■ Text provided:
%%

As if firefighters didn’t do enough for us already—first responders to 911 calls, willing to run into burning buildings to save us—it’s clear the desire to help others runs deep in this calling. Take the latest initiative from the Vancouver Firefighter Charities (VFC): it has moved up spending for its annual holiday Toys for Kids program from the usual winter months shopping spree to now, to help local businesses struggling with loss of income from the COVID-19 crisis.
“This year we recognized that a lot of our local businesses were struggling from the fallout from the pandemic, and that it would be a worthwhile and noble effort to support them through this,” says James Docherty, full-time firefighter in Vancouver’s Chinatown and volunteer executive director of VFC.
“We identified some local toy and sports shops that have been excellent stewards in the community—they’ve consistently given back, whether it’s been toys, sponsored sports teams, et cetera—and we’ve gone out and purchased a little over $65,000 worth of toys and sports equipment that’s going to be given out to families in need in time for the holiday season.”
Vancouver stores supported by VFC so far include Dilly Dally Kids on Commercial Drive, the Granville Island Toy Company, and Kaboodles Toy Store.
Though VFC has been involved with holiday toy drives for over a decade, it launched its own Toys for Kids initiative in 2016. It is just one of several children and seniors’ programs run by VFC, and generates around $100,000 of gifts each year alone. Like the other programs, it is funded via a combination of peer donations from the 800 unionized Vancouver firefighters (Docherty says 87 percent of union members give their own money), gifts from the Lloyd and Elsie Campbell Foundation and Vancouver Foundation, and direct donations from the general public. Because it is volunteer-run, and members are scrupulous about making every dollar count, VFC keeps overheads to a minimum; according to Docherty, the last fiscal year saw just under 6 per cent administration and operating costs.
“We really work hard to make sure we get the maximum value we can back to the community,” he notes. “We want to make a tangible difference.”
Though the charity has worked with big box retailers in the past, benefiting from the ability to generate more toys for the same dollars, Docherty—who took over as executive director in January 2019—says that VFC has switched the premise of the program to focus more on quality gifts. Through a partnership with the Lower Mainland Christmas Bureau, needs of specific families are taken into account.

%%

■ Problems to work on:
1. In the firefighter charity article, rewrite the passage from "As if firefighters" up to and including "director of VFC.", changing "local businesses" to "neighborhood businesses".
2. Name every Vancouver store that the firefighter charity article says VFC has supported so far.
3. Write the next part of the firefighter charity article, picking up after its final sentence.
The items after this point are not needed.

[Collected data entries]
%%

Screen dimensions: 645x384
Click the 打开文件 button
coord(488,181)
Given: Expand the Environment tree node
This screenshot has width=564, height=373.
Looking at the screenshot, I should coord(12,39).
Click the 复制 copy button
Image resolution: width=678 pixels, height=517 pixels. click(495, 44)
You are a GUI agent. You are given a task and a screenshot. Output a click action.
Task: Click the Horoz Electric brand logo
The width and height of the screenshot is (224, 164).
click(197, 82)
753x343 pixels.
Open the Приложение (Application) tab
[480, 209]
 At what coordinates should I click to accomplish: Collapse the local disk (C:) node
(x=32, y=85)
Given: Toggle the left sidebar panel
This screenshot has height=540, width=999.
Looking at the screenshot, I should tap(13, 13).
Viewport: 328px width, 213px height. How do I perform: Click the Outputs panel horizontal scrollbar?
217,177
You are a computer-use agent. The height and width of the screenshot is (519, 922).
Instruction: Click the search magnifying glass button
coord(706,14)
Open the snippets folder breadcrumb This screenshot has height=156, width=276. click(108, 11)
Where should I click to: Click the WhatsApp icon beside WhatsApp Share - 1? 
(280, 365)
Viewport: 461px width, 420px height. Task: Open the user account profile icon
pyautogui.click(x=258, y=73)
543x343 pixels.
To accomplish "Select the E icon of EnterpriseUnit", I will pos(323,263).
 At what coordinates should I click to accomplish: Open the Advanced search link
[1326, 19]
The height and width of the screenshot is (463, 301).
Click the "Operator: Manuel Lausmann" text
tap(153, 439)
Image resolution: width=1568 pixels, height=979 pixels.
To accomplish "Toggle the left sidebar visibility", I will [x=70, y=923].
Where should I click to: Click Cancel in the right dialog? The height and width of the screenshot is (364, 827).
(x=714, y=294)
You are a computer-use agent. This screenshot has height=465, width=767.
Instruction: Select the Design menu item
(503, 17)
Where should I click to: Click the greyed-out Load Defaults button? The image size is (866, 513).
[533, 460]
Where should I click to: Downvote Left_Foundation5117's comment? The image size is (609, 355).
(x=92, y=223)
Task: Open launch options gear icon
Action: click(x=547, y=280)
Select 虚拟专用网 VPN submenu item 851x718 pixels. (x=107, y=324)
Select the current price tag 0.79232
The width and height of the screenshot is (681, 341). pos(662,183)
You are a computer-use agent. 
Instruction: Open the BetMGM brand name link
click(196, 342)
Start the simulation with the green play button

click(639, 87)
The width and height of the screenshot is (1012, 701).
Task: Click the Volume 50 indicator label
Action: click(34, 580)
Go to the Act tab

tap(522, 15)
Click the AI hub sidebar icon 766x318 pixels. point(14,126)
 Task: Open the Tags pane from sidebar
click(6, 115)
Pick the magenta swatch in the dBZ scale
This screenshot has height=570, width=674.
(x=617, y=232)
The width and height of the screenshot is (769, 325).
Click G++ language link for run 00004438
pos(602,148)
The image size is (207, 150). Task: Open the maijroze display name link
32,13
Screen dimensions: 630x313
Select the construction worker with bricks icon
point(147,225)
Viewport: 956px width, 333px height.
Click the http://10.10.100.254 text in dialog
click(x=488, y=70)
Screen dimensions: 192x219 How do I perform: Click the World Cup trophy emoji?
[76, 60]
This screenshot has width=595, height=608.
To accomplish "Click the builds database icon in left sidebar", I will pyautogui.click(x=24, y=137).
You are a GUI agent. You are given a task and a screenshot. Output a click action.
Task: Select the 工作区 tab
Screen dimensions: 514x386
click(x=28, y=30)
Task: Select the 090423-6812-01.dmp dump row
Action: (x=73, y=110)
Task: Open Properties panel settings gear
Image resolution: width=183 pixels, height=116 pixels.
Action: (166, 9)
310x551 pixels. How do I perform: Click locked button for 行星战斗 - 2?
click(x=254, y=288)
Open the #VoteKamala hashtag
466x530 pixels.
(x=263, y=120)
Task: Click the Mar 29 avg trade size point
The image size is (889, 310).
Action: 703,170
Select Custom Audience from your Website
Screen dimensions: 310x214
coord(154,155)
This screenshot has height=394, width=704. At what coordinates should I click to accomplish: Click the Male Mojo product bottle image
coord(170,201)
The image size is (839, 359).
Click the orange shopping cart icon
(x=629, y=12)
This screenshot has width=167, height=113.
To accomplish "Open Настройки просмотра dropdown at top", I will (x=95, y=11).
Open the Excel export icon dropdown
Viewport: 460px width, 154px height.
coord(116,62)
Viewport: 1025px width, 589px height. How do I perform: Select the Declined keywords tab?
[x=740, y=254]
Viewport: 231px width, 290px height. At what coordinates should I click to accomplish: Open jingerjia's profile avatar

%%

■ Per-task outputs:
1.
As if firefighters didn’t do enough for us already—first responders to 911 calls, willing to run into burning buildings to save us—it’s clear the desire to help others runs deep in this calling. Take the latest initiative from the Vancouver Firefighter Charities (VFC): it has moved up spending for its annual holiday Toys for Kids program from the usual winter months shopping spree to now, to help neighborhood businesses struggling with loss of income from the COVID-19 crisis.
“This year we recognized that a lot of our neighborhood businesses were struggling from the fallout from the pandemic, and that it would be a worthwhile and noble effort to support them through this,” says James Docherty, full-time firefighter in Vancouver’s Chinatown and volunteer executive director of VFC.

2.
Dilly Dally Kids on Commercial Drive
the Granville Island Toy Company
Kaboodles Toy Store

3.
“With the smaller businesses, we’re not looking to make the best deal to get the most toys,” Docherty explains. “We’re looking at getting quality toys and sports equipment that are going to benefit families in need—and not end up in the trash.
“We re-evaluated our program to look at what kids really want and we see that a toy for a younger child might be $20, whereas an older child or teen gift could be upwards of $200.”
Anyone interested in donating to Toys for Kids or one of the other programs (Snacks for Kids helps to feed 2,500 children across 50 Vancouver schools, for example) can do so directly through the VFC website. Docherty is hoping to raise more than $100,000 for this year’s toy drive, and is also busy preparing to ramp up the school-based programs once the Vancouver School Board is running at full tilt again. Meanwhile, VFC is keeping busy.
“We are small and able to pivot quickly, and that’s something we are really proud of,” says Docherty. “When this COVID-19 crisis hit, we were able to react very fast—almost instantaneously—when things started shutting down. We were able to start giving out hampers, gift cards and care packages to Vancouver’s most vulnerable. Our people love helping other people and we have been able to keep doing that over the past three months, without any gaps in our service.
“I grew up in Vancouver,” he adds. “And it’s very humbling and an honour to work with people every day who truly do wonderful things.”